Seems a little optimistic. Considering the payback requirements, not sure how you get $0.80 dividend. Another ship purchase makes a dividend possible, but I expect it to be in the $0.40 range. IMO this stock is fully valued in the $5 range.
I very much disagree, even at $5.00/sh GSL is incredibly cheap. It's the cheapest container shipping company in the group by 2-3 Ebitda multiples and each 1.0 increase in Ebitda multiple equates to an incremental $2.00/sh of equity value. It's also 30%+ cheaper than peers based on NAV. The only reasons for the discount is GSL's lack of dividend (about to be resolved) , depressed industry charter rates (which are now steadily increasing - look at contex charter rates) and small market cap (low float). In addition, the initial dividend will be around $.40/sh, but their FCF payout ratio is extremely low and they'll call their bonds in a little over a year from now. Their replacement bond issue will have fewer restrictive covenants and they should be able to dramatically increase their payout ratio/dividend in mid 2016 (to $0.80+). In the next few months GSL will become the fastest growing containershipping play based on TEU with great dividend support, while trading at the cheapest multiples on every key valuation metric. Downside is extremely limited and the equity could still double from here over the next 18 months.
Sentiment: Strong Buy
I'm not seeing an $0.8 anytime soon, but I am long so would love to be wrong. Checkout my analysis and tell me why I'm wrong. Looking at GSL numbers they are doing about $20M/quarter in adjusted EBITDA. Annualize that plus the new ship they just announced and they are at about $90M/year. They have stated their fixed payment is $43M/year with bond holder optional $20M pay down requirement. That leaves them with $27-$47M to work with. They have to get 2.25x fixed coverage charge ($96M/year) before they can pay a dividend and likely used up much of their dry powder to do purchase recent ship. So, they need at least one more ship to hit 2.25x coverage and will essentially need to save up for a year to do it. Do you see another way for them to get another ship?

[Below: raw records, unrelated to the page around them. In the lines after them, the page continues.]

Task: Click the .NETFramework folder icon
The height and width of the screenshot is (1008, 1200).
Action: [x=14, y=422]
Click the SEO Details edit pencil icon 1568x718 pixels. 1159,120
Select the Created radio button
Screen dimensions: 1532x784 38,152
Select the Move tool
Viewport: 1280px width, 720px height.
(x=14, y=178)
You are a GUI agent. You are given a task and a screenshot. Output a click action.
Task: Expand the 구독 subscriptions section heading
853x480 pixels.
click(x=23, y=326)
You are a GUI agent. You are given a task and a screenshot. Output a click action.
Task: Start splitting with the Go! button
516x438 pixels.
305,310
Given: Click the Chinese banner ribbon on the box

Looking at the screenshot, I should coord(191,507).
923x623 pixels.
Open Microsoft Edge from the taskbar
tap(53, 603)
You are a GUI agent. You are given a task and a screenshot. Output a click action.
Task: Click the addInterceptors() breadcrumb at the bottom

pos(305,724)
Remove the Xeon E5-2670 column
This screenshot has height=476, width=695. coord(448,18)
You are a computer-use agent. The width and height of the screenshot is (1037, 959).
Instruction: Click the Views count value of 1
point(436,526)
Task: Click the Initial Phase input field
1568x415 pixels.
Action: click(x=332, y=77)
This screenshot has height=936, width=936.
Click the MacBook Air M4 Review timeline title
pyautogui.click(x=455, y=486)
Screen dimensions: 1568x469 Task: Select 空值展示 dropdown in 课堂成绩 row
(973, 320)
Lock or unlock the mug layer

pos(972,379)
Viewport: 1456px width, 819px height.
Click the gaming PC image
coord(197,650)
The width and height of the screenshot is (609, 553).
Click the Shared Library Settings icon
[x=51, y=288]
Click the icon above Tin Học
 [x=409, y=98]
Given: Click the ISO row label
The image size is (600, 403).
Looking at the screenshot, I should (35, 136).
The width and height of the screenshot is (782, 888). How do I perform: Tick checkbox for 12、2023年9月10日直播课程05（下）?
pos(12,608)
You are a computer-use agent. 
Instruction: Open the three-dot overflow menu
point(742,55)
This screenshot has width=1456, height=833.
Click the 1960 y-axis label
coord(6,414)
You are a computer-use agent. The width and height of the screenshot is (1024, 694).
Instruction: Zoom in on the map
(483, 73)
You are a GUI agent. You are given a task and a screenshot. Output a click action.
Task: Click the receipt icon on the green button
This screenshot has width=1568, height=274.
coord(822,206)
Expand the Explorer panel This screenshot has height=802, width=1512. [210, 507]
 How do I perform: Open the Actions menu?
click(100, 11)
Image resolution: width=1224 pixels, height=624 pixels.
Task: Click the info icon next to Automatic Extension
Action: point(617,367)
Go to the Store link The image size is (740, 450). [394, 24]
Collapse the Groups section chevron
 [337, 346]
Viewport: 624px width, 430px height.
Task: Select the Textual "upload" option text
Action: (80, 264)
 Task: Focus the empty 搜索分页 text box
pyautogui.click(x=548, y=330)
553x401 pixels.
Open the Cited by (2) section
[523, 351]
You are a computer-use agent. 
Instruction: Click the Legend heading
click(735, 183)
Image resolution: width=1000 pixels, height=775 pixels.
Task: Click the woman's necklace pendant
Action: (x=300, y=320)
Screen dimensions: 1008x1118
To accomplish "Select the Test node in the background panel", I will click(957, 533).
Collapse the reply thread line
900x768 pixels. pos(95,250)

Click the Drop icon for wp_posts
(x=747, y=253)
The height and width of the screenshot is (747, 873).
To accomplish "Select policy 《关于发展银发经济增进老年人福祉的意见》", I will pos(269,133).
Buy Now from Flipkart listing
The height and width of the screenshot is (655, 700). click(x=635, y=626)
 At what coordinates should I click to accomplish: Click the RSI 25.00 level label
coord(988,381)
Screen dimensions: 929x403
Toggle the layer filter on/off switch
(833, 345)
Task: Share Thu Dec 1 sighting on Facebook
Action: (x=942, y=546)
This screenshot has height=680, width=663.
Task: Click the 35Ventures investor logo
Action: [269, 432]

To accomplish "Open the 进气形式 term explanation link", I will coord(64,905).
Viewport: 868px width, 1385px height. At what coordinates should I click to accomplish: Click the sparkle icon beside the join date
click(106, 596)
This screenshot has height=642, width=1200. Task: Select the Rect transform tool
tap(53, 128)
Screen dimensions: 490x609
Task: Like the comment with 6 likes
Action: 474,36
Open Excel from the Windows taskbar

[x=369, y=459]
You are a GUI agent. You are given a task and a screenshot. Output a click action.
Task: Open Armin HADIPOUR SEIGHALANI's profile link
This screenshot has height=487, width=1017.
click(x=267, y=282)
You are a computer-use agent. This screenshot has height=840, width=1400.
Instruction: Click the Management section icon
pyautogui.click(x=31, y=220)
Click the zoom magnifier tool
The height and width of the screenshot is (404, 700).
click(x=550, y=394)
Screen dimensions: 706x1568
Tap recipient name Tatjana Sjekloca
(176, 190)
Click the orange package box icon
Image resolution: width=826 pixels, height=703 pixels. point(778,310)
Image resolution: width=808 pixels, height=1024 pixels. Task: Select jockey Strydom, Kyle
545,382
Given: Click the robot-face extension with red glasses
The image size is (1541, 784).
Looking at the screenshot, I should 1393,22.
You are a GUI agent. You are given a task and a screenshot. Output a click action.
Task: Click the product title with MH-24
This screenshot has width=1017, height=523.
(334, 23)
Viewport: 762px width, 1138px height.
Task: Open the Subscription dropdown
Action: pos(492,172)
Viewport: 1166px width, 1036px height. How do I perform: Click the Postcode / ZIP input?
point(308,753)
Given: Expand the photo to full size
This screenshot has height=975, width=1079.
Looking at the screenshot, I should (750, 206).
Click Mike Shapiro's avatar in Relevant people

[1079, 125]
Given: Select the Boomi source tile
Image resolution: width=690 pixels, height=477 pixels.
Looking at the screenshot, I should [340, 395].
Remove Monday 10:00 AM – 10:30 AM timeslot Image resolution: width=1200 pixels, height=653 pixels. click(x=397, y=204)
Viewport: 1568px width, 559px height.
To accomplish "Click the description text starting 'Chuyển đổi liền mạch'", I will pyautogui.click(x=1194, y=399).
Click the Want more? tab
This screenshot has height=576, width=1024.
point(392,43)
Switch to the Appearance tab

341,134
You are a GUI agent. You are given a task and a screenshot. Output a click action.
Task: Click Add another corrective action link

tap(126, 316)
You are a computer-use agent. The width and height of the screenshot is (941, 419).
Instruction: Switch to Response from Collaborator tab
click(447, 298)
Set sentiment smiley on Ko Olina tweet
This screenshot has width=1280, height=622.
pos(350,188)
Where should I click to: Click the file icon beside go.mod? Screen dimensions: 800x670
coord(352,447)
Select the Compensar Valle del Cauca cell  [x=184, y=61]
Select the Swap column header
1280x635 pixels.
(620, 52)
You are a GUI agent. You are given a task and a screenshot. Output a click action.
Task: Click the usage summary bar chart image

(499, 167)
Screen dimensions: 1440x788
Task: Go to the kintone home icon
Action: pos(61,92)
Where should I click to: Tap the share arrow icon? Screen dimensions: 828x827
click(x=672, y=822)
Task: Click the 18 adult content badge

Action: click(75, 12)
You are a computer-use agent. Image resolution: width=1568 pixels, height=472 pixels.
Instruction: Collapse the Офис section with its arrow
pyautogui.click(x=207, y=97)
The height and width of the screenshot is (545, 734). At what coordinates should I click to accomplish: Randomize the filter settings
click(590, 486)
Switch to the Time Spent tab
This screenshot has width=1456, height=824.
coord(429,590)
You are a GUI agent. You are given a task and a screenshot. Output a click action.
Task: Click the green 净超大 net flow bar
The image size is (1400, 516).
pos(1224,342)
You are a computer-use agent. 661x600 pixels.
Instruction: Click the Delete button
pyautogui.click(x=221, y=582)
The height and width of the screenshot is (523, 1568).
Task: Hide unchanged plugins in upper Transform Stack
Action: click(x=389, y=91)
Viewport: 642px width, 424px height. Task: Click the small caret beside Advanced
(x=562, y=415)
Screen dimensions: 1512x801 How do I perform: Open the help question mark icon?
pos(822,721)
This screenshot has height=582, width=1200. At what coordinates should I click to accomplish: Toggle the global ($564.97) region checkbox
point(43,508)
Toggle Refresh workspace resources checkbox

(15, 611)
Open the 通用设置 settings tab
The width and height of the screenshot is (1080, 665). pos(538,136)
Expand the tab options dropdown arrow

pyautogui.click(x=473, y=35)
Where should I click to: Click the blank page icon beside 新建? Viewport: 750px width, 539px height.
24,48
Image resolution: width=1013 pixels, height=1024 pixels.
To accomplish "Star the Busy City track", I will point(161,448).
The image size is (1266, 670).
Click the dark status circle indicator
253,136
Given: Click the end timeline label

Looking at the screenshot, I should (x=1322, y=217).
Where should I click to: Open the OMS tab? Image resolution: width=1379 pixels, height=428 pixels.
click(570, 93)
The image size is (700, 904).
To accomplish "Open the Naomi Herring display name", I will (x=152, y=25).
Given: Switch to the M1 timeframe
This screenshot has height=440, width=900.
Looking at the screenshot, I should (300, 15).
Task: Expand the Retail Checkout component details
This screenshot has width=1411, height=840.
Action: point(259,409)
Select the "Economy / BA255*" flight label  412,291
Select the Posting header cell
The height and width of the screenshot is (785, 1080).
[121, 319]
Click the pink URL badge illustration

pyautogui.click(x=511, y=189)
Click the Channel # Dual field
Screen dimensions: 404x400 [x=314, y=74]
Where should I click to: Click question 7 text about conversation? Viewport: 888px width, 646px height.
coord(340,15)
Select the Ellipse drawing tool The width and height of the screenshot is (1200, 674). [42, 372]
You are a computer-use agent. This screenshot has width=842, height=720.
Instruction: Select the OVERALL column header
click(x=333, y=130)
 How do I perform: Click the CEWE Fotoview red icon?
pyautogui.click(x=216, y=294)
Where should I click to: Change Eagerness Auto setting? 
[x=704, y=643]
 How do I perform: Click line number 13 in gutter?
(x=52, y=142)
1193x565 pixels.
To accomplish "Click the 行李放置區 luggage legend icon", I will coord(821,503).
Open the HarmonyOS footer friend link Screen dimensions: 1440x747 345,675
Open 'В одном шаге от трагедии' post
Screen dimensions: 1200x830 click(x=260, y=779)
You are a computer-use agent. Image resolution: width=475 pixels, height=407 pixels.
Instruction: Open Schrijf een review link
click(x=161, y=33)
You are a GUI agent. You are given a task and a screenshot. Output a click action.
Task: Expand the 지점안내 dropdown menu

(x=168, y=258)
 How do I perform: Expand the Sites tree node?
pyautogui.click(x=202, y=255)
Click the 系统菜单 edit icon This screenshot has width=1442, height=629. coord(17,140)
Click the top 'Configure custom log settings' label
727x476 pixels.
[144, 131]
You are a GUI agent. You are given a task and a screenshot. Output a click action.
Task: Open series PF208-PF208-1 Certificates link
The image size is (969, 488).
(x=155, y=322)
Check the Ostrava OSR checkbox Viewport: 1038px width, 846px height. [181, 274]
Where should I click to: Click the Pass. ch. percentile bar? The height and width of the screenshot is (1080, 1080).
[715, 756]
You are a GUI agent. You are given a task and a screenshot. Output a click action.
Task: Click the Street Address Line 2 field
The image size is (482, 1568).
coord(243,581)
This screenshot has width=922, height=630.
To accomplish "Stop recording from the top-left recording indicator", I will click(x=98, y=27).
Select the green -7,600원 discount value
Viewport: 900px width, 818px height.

Once they get that ship though, I believe you are right and $0.80 is feasible.
that's a small part of the reason. Rates are actually hitting 3yr highs (during the seasonally weak time of year!) driven by a vastly improved supply/demand picture. Idle TEU is down to 228,000 (1.2%) on an active TEU base of 18.4m...this is down from 4.5% idle TEU 1yr ago. This sets up for a massive rate move higher over the coming year, especially with the minimal panamax ship orderbook and capacity rapidly tightening.
I'm guessing it still won't come for a year or two, considering the smart and conservative approach Ian takes, but definatly on the right track. Any guesses as to when we might see the dividend reinstated?
With the new ship, we are at ~98MM EBITDA, which puts the fix coverage ratio at 98/43=2.28, exceeding the 2.25 requirement for dividend payout. We are good to go, just need to wait for the revenues from the new ships to kick in.
they will tender for $20m of their bonds in April (30 day offer), then will restart the dividend around June. We expect $0.40/sh to start and it will ramp higher from there as they acquire more ships. They will call their bonds in a year and replace them with a less restrictive covenant issue, likely enabling them to dramatically increase their dividend to around $0.80/sh.
Seems like GSL is a few weeks behind schedule here. They have not even posted a date for release. Given recent ship transaction I would think they would be chomping at the bit to get numbers out.
Ian seemed to confirm a dividend sometime in 2015, so a new ship or a reduction in costs or something must be in works.
he has been saying that for 2 years now global economy is looking bad they show a loss for the 1/4 few months ago he was saying how strong shipping was no credibility if u ask me
I think one more investment or other action will likely be needed before they declare a dividend- unfortunately, since I am very long in this.